→ **REQUIRED ACTION**:
Within the records, find every line that includes the word "will" and copy it.

Stored records:
== Segment start ==

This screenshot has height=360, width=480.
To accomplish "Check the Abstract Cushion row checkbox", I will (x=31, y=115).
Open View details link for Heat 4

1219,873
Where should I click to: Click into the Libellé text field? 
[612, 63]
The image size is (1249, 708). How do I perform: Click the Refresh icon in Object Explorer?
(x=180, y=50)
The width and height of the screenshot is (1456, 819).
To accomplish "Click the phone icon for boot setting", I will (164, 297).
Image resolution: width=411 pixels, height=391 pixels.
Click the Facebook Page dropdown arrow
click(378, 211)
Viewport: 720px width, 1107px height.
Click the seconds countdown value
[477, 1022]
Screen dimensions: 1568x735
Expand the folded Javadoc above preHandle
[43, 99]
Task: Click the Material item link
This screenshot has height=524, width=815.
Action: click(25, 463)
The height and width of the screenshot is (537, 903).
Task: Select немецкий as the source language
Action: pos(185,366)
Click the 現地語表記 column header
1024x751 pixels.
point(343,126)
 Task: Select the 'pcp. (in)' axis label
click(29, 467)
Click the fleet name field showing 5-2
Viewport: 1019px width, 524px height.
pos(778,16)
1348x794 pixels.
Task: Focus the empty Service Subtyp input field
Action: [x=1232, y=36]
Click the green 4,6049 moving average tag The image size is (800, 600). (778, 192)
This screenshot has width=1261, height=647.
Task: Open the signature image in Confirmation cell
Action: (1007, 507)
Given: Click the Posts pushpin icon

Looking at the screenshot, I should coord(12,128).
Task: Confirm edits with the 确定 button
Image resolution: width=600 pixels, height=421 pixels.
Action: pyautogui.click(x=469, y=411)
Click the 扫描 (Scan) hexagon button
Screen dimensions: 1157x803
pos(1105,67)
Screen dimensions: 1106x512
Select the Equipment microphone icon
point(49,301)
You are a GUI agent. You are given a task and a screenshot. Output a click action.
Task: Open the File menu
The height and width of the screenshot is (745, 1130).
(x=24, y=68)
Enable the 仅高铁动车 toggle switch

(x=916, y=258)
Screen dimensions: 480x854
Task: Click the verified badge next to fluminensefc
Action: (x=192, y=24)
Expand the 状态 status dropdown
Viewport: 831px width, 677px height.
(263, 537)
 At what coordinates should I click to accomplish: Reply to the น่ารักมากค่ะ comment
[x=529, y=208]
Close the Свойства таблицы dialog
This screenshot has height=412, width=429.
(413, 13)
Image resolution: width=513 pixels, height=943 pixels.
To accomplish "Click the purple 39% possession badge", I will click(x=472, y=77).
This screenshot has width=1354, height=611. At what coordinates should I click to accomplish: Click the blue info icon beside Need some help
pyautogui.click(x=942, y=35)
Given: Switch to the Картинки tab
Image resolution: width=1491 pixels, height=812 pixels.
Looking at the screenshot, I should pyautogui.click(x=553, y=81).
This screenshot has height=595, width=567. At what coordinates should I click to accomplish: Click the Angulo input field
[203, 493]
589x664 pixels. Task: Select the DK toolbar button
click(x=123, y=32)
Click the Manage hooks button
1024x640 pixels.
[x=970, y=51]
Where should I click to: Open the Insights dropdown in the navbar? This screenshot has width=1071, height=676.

== Segment end ==

→ **EXPECTED ANSWER**:
To accomplish "Check the Abstract Cushion row checkbox", I will (x=31, y=115).
To accomplish "Click the phone icon for boot setting", I will (164, 297).
To accomplish "Click the purple 39% possession badge", I will click(x=472, y=77).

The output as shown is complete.